¡Pare de sufrir!

Hay pocas cosas más poderosas en el mundo que una consigna
"A buen entendedor, pocas palabras bastan". El dicho se refiere a los sobreentendidos necesarios para vivir en armonía, pero la virtud de la brevedad en el discurso va mucho más lejos. Si se puede sintetizar una idea en una frase corta, el poder de dicha idea se concentra y mueve montañas.

La publicidad vive de eso y ha encontrado perlas extraordinarias a través del tiempo pero a mí me interesan más las consignas ajenas al comercio. Destaco tres, totalmente distintas en sus intenciones, pero todas ellas con un gran poder de sugestión: "Prohibido prohibir", "¿Qué hacer?" y la que me sigue pareciendo la mejor y por eso la elegí en el título: "¡Pare de sufrir!".

La primera se convirtió en la consigna de un movimiento juvenil conocido como el "mayo francés". Sucedió en 1968 y fue una revuelta estudiantil que luego se extendió a la mayor huelga general que hubo en Francia. El espíritu de la sublevación se sintetizó en una frase que tuvo eco en otros intentos de sublevación alrededor del mundo: Il est interdit d´interdire.

"El eslogan de Mayo del 68 legitimó la idea de que toda autoridad es sospechosa. No destruyó el Estado, pero sí la educación", dice melancólicamente Mario Vargas Llosa.

Yo diría que dicho eslogan no destruyó ni estado ni educación, sino que fue una alegría de primavera que murió de inanición, pero su poder de sugestión todavía me subyuga: qué tal si se prohíben las prohibiciones y todos hacemos lo que se nos venga en gana, ¿eh?

Pronto llegaríamos a otra consigna que también tiene lo suyo: "Viva la Pepa", que en un principio se refería a una Constitución de Cádiz que se promulgó el día de San José, pero luego derivó en una suerte de "vale todo".

"¿Qué hacer?", es el título de un libro de Vladimir Ilich Lenin, publicado en 1902. A mí me parece la síntesis última antes de lanzarse a la acción.

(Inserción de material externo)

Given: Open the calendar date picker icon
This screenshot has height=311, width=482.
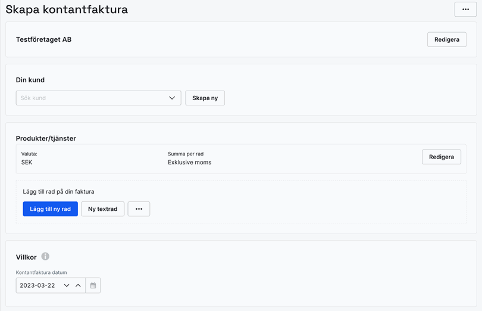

Es como si Lenin hubiera dicho: 'Ta, la cosa está que arde y hay que hacer la revolución. Pero, ¿cómo hacemos?'

"Según el plan inicial del autor, el presente folleto debía consagrarse a desarrollar minuciosamente las ideas expuestas en el artículo ¿Por dónde empezar?", dice Lenin en el prólogo. Está claro que el hombre era un pragmático.

A mí me vuelve ese título cada vez que el análisis de la situación está claro pero el problema persiste. Qué hacer y por dónde empezar son cuestiones tan pertinentes que queman.

A Lenin en un principio le fue muy bien y logró derrumbar el orden establecido durante siglos en Rusia, aunque después del triunfo de la revolución fue cada vez más difícil saber qué hacer.

Y entonces vamos a la madre de todas las consignas: "Pare de sufrir". La impuso una iglesia fundada en Brasil por Edir Macedo, un ex cajero de la lotería de Río de Janeiro. Es el nombre de un programa de televisión que me persiguió desde Montevideo a Miami, diciéndome que era hora de ser feliz de una vez por todas.

El hecho de que esté implícito, en una frase de tres palabras, que la angustia es una decisión equivocada, me parece un gran triunfo de la retórica. Sí claro, hay que parar de sufrir, eso es lo que hay que hacer; por ahí hay que empezar.

Puedo entender con claridad que, ante la desesperación, la consigna que invita a detener el sufrimiento es muy pero muy seductora. Yo me lo digo muy a menudo, cada vez que la solución a un problema me es esquiva, aunque me he resistido con todas mis fuerzas a escuchar el mensaje de esos pastores brasileños como si fueran la encarnación del mal.

En todo caso, me queda claro que la consigna es de una astucia diabólica y no me llama la atención que haya conquistado millones de voluntades y de dólares con su prédica.

Yo creo que lo que nunca habría que hacer con las consignas es tomarlas muy en serio. Son falsas por definición. La verdad no se deja acorralar por la retórica.